Joe Gillman, director of the department's Division of Geology and Land Survey and state geologist said, “Damages associated with earthquakes can be evaluated, but only after data collection and detailed mapping have been completed. Such data collection in support of the state’s geologic hazards mapping projects is ongoing by geologists in our Rolla office. Geological evidence indicates large earthquakes, like those of 1811-1812, are rare, however, more frequent, moderate size earthquakes can be catastrophic. Our geologists are actively conducting hazards mapping projects to better understand impacts from seismic events such as ground collapse, soils liquefaction, landslides and flooding.”

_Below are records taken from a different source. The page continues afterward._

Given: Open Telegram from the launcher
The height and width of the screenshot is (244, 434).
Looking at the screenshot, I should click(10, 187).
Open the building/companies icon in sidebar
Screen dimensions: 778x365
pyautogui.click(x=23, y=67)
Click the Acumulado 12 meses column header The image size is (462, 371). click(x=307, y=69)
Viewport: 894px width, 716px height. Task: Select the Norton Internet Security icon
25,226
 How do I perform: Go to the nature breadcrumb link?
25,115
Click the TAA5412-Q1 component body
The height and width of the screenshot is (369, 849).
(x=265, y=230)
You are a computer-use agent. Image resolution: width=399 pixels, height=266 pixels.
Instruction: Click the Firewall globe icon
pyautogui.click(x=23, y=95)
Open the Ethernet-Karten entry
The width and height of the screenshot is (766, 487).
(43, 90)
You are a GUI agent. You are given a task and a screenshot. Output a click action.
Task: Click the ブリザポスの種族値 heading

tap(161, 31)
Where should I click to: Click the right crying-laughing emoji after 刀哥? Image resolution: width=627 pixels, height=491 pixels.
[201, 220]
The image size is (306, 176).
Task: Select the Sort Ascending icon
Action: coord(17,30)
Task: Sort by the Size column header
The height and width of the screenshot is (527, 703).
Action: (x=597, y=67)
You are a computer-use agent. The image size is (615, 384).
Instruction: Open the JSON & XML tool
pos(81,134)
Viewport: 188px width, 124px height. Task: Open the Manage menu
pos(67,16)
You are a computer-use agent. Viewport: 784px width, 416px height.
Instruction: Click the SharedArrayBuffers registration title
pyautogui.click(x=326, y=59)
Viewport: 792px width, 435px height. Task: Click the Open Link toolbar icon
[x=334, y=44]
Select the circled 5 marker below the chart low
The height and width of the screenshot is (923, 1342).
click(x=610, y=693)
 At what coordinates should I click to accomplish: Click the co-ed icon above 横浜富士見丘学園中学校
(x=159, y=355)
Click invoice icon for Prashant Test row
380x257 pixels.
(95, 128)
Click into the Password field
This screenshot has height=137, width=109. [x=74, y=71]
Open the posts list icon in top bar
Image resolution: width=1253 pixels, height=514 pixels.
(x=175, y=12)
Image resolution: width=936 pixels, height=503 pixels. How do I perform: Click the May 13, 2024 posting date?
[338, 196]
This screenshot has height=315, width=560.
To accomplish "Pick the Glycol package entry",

During Earthquake Awareness Month, the department will participate in a number of other public activities by providing scientific data about the New Madrid Seismic Zone, mapping for risk assessment, potential earthquake risk for citizens, as well as providing geologic information about the basics of earthquakes.
Missourians are encouraged to attend any of the following public events. Other venues and activities may be added, so check the website (listed below) for additional information.
- Tuesday, Feb. 3: Earthquake Non-Structural Mitigation Workshop for Hospitals, St. Louis
- Wednesday, Feb. 4: Disaster Medicine 101 Post Earthquake for Public Health, Little Rock, Arkansas video conference. SEMA and Missouri Department of Health and Senior Services will host video conferencing for the class at several sites in Missouri including Jefferson City.
- Thursday, Feb. 5: Missouri Seismic Safety Commission meeting and St. Louis Area Earthquake Hazards Mapping Project meeting, St. Louis
- Friday, Feb. 6: “Earthquakes Mean Business” Seminar at AT&T Center, St. Louis and SAVE Coalition Board meeting, Jefferson City
- Saturday, Feb. 7: "Hidden Fury: The New Madrid Seismic Zone” video, Onondaga Cave State Park, Leasburg
- Tuesday, Feb. 12: SAVE Coalition (ATC-20) Training class, Fort Leonard Wood
- Thursday, Feb. 19: Earthquake Awareness Town Hall Meeting. Scheduled presenters will have information for the public on the New Madrid Seismic Zone and Nemaha uplift, catastrophic planning, and tips for public preparedness, Kansas City
- Tuesday, Feb. 24: Non-Structural Mitigation Workshop, Sikeston
- Friday, Feb. 27: Earthquake Awareness forum sponsored by Perry County Health Department, Perryville
- Friday, March 6: Earthquake Non-Structural Mitigation Workshop for Hospitals, St. Peters
Additionally, the department will host school students to enlighten and educate about earthquakes in Missouri. The department participates in Earthquake Awareness Month activities yearly.
The NMSZ, in Missouri's Bootheel region, is the nation's most active seismic zone east of the Rocky Mountains. More than 200 small earthquakes occur in the zone each year. In 1811 and 1812, the NMSZ produced a series of earthquakes estimated at magnitude 7.0 or greater. One of the largest earthquakes in history was centered in the town of New Madrid on Feb. 7, 1812. Scientists believe it would have registered greater than magnitude 7.5. Nearly 200 years of population growth in the region, which includes metropolitan areas such as St. Louis and Memphis, means that a repeat of the 1812 earthquake could cause considerably more damage.